▸ **作業内容**:
**a.** 自民党総裁選の社会保障政策についての本文を、2文で要約してもらえますか？
**b.** 総裁選の社会保障政策についての本文のうち、「- 小林鷹之元経済安全保障担」から「スの質向上を目指す狙いです。」までをすべて、「看護師」を「介護職員」に変えて書き直してもらえますか？
**c.** 自民党総裁選の社会保障政策についての本文の続きを、最後の文の後から書いてもらえますか？

▸ **本文**:
------------------------------------------------------------------------

2025年10月4日に投開票が予定されている自民党総裁選では、5人の候補者が、医療・介護の費用負担やサービス提供を担う現役世代への支援を軸とした社会保障政策を打ち出しています。しかし、具体的な財源確保や制度全体の将来像についての議論は十分とは言えず、今後の社会保障制度の持続可能性や現役世代の負担軽減策に対する見通しは依然として不透明です。
現役世代への負担増が進む中での政策提案
少子高齢化と人口減少が急速に進む日本では、医療や介護の需要が増加しており、制度を支える現役世代の社会保険料負担は年々増大しています。この状況を受けて、各候補者は現役世代の負担軽減策を強調する政策を打ち出しています。
- 小林鷹之元経済安全保障担当相は、デジタル技術の活用による医療の効率化や予防医療の推進を通じて、現役世代の負担を減らす方針を示しました。一方で「能力のある高齢者には、これまで以上の負担を求める」と述べ、世代間の負担の見直しも視野に入れています。
- 茂木敏充前幹事長は、医療・介護・福祉サービスの公定価格を物価連動型に改め、給与水準の低い看護師や保育士の待遇改善につなげる施策を提案しています。物価上昇に見合った報酬改定を行うことで、働き手の確保とサービスの質向上を目指す狙いです。
- 小泉進次郎農林水産相も、物価上昇を上回る公定価格の引き上げで、介護・医療現場の処遇改善を図る方針を掲げています。
子育て世代や低・中所得層への支援策
少子化対策や低所得世帯支援にも重点が置かれています。
- 高市早苗前経済安保相は、共働き世帯の増加に伴い、小学生の放課後保育の需要が高まっている点に着目。企業主導型の学童保育事業を新設し、働く保護者の負担を軽減する施策を提案しています。
- 林芳正官房長官は、低・中所得世帯への包括的支援を目的に「日本版ユニバーサル・クレジット」の創設を提唱。これは英国の制度を参考にした仕組みで、生活困窮世帯の支援を一元化する狙いがあります。林氏は、制度設計には「1~2年かけて慎重に取り組む」と述べ、現実的な運用を重視する姿勢を示しています。

------------------------------------------------------------------------

▸ **データ一覧**:
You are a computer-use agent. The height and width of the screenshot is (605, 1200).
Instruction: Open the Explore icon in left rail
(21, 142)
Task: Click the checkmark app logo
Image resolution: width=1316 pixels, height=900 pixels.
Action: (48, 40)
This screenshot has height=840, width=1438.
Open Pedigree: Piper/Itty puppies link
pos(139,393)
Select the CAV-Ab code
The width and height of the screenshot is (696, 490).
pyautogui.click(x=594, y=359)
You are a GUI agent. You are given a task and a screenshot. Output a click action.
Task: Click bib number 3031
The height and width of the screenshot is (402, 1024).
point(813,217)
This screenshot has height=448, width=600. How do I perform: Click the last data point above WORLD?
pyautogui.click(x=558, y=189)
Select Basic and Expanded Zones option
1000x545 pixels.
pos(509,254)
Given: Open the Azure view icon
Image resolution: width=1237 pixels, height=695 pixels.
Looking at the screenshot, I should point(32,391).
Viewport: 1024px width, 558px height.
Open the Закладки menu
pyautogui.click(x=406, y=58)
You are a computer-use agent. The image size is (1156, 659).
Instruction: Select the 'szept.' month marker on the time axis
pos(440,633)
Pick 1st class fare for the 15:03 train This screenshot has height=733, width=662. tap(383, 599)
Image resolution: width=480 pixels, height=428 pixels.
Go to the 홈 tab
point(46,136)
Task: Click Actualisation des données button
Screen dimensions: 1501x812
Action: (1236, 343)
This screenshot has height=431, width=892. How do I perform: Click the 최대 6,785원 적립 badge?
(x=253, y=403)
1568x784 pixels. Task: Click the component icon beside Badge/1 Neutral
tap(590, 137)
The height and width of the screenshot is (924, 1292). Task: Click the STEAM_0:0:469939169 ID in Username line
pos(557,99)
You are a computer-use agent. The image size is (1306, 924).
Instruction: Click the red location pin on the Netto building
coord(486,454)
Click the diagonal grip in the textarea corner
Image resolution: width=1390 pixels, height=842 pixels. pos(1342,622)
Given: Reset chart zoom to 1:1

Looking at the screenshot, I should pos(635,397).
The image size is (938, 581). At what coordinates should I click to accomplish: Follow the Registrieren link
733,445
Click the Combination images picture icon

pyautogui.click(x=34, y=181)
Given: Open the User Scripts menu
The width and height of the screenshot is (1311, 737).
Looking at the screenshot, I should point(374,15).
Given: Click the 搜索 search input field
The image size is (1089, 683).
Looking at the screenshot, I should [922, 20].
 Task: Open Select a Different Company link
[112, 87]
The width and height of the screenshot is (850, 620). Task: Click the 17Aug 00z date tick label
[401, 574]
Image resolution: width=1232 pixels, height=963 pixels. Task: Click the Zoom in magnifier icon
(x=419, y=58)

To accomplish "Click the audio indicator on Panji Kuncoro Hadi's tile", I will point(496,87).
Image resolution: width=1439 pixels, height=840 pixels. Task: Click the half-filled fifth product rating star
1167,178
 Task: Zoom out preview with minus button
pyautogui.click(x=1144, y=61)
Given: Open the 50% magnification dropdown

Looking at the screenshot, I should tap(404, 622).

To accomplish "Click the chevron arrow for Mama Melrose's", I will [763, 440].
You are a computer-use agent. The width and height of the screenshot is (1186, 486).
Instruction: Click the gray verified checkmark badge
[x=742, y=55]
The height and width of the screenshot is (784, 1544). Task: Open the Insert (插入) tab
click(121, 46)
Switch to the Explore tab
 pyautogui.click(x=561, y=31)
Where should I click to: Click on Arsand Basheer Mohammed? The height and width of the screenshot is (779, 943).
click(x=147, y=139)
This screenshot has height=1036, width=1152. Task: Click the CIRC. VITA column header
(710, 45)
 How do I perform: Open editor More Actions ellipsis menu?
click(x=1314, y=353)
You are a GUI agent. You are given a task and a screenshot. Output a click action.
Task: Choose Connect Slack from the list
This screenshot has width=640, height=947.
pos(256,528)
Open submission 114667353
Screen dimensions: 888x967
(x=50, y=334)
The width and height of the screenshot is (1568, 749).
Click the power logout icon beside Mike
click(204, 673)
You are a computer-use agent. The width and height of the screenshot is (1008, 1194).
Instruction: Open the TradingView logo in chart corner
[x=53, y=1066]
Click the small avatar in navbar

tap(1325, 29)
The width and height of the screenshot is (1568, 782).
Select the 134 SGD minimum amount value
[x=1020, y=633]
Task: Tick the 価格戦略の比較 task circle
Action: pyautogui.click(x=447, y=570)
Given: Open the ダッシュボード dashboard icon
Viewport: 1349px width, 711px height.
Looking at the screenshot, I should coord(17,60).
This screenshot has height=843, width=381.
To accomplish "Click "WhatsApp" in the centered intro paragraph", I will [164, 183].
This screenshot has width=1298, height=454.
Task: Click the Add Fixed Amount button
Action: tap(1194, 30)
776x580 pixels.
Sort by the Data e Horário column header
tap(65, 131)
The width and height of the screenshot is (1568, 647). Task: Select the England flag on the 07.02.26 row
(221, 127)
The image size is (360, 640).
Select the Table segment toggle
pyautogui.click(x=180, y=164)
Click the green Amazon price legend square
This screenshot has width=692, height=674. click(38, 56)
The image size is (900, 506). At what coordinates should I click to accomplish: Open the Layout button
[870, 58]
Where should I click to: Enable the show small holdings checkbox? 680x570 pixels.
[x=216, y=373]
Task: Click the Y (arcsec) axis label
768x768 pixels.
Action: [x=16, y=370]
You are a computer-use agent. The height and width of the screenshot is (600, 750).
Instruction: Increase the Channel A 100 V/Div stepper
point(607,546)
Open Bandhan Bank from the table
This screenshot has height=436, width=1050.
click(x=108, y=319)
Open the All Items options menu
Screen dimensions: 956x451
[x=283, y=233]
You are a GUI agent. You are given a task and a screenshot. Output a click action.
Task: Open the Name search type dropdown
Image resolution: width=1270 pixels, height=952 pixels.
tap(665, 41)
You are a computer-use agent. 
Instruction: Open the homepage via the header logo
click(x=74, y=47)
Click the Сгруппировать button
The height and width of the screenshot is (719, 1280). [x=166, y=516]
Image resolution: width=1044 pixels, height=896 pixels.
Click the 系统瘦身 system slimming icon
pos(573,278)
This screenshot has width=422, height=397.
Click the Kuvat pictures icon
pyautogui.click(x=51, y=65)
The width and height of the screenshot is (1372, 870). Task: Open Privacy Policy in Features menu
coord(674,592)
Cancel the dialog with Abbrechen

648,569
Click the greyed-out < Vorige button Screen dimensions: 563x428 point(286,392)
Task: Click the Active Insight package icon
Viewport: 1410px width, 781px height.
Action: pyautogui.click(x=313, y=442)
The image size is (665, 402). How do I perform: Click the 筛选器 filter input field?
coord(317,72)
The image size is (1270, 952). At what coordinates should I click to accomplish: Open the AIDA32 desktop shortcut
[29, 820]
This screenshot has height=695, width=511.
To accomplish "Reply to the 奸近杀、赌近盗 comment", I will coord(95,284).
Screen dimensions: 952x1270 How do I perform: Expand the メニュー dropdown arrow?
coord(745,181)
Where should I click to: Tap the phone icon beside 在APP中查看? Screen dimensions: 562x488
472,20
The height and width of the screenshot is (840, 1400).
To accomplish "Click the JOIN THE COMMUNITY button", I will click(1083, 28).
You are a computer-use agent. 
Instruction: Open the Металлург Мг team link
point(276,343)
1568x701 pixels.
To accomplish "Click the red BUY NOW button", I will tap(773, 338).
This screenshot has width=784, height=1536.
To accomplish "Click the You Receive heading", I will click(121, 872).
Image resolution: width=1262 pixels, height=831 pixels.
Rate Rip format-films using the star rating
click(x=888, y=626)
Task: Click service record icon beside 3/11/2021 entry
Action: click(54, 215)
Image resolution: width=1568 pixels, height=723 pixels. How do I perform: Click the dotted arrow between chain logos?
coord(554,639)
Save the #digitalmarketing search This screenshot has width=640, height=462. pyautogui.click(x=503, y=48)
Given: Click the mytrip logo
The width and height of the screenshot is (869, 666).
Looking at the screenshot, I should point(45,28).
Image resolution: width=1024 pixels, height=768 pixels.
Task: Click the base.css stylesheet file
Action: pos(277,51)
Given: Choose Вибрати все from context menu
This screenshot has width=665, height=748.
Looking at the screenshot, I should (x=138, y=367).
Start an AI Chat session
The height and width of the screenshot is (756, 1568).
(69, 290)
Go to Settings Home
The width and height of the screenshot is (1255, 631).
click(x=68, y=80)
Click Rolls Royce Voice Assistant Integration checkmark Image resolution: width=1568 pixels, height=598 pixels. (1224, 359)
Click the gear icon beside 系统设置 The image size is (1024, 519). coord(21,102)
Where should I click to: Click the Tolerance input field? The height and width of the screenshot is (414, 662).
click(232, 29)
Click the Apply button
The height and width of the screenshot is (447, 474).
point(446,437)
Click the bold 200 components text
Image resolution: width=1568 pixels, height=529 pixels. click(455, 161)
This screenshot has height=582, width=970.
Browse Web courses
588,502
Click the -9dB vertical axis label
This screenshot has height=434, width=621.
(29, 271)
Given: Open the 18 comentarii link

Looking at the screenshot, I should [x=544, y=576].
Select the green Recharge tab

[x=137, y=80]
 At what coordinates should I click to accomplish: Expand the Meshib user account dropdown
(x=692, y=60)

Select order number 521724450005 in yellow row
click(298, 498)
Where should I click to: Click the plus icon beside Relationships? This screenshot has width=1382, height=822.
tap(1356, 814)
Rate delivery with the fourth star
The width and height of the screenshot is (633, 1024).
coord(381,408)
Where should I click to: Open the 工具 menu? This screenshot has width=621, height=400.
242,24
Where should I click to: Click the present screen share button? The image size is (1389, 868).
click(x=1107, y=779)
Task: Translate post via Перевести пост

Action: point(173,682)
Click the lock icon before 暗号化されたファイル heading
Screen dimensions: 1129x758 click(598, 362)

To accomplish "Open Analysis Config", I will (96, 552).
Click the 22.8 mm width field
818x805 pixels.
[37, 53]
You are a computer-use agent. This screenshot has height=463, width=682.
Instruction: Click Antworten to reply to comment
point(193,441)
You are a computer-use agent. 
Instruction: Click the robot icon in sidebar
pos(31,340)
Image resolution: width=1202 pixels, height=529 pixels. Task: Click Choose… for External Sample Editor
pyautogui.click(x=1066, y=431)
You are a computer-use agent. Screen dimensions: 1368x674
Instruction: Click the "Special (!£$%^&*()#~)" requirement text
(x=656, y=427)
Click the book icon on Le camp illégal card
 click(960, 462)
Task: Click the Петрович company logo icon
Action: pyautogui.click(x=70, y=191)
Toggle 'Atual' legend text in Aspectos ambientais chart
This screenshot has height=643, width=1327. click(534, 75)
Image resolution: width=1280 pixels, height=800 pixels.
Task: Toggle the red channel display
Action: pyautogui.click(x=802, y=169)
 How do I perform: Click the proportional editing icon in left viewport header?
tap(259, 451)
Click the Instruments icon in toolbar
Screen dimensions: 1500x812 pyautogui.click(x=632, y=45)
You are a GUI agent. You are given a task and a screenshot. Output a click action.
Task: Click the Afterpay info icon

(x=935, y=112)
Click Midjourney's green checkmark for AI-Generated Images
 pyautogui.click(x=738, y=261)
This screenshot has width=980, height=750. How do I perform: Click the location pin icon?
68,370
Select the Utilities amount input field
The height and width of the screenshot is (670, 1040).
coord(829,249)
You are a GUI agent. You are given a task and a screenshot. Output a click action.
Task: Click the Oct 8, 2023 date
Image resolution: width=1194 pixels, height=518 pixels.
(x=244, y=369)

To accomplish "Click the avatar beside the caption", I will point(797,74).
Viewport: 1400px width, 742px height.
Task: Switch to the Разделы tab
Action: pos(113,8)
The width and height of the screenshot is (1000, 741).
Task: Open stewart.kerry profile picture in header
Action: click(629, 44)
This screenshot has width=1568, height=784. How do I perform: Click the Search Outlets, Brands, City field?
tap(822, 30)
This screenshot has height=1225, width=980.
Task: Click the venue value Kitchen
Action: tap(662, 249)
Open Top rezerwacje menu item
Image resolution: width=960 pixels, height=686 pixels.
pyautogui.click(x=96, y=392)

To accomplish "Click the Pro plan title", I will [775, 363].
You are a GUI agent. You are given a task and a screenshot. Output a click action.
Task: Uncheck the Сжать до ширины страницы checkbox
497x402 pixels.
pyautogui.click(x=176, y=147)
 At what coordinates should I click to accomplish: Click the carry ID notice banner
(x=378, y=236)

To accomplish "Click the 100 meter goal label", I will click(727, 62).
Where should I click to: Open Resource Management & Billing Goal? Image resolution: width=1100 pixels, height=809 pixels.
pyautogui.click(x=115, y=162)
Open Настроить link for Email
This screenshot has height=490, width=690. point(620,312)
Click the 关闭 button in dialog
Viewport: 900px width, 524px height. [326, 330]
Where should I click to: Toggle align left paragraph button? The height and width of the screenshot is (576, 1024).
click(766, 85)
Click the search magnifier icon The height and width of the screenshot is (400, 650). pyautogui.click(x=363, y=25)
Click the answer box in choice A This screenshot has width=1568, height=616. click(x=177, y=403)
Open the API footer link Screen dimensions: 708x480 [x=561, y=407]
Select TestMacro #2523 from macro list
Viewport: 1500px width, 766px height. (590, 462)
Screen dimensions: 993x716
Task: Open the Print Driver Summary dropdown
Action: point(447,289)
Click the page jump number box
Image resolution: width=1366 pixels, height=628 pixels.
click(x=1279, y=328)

------------------------------------------------------------------------

▸ **各作業の結果**:
**a.** 2025年10月4日に投開票予定の自民党総裁選では、5人の候補者が現役世代への支援を軸とした社会保障政策を打ち出していますが、財源確保や制度全体の将来像についての議論は十分とは言えません。候補者たちは、デジタル技術による医療の効率化、公定価格の引き上げによる処遇改善、企業主導型の学童保育事業の新設、「日本版ユニバーサル・クレジット」の創設などを提案しています。

**b.**
- 小林鷹之元経済安全保障担当相は、デジタル技術の活用による医療の効率化や予防医療の推進を通じて、現役世代の負担を減らす方針を示しました。一方で「能力のある高齢者には、これまで以上の負担を求める」と述べ、世代間の負担の見直しも視野に入れています。
- 茂木敏充前幹事長は、医療・介護・福祉サービスの公定価格を物価連動型に改め、給与水準の低い介護職員や保育士の待遇改善につなげる施策を提案しています。物価上昇に見合った報酬改定を行うことで、働き手の確保とサービスの質向上を目指す狙いです。

**c.**
財源確保と議論の深まりは不十分
候補者らは施策の目玉部分を前面に打ち出していますが、財源確保の具体策や、新たな負担が生じる人への補償策など、議論の深まりは見えません。過去には、石破政権下で現役世代の負担軽減策として高額療養費制度の負担上限引き上げが検討されましたが、患者からの反発が強く、実現には至りませんでした。今回の総裁選でも、候補者はこうした敏感な課題には触れない傾向にあります。
野党との政策協議も意識
衆参両院で少数与党となった現状を踏まえ、各候補は政策協議の相手となり得る野党を意識した発言を行っています。
- 日本維新の会や国民民主党は、社会保険料の改革を公約に掲げています。
- 特に維新は、市販薬と類似する「OTC類似薬」の保険給付の見直しを政府に求めており、小林氏は「慢性疾患の患者などに配慮しつつ、花粉症薬や湿布の保険適用を見直す余地がある」と述べています。
今後の課題と展望
総裁選で示された施策は、いずれも現役世代支援や子育て世代・低所得層への配慮を軸としたもので、短期的には注目を集める可能性があります。しかし、制度全体の財源、世代間負担の調整、物価上昇への対応など、社会保障制度の将来像を描く議論はまだ不十分です。持続可能で安心できる制度を構築するには、現場の意見を踏まえた財源確保策や負担調整策を具体化する必要があります。
日本の少子高齢化が進む現状では、現役世代への負担軽減と高齢者支援の両立が、政策の成否を左右する重要なポイントとなるでしょう。総裁選後の社会保障政策の行方は、今後の国民生活や経済に大きな影響を与えるテーマです。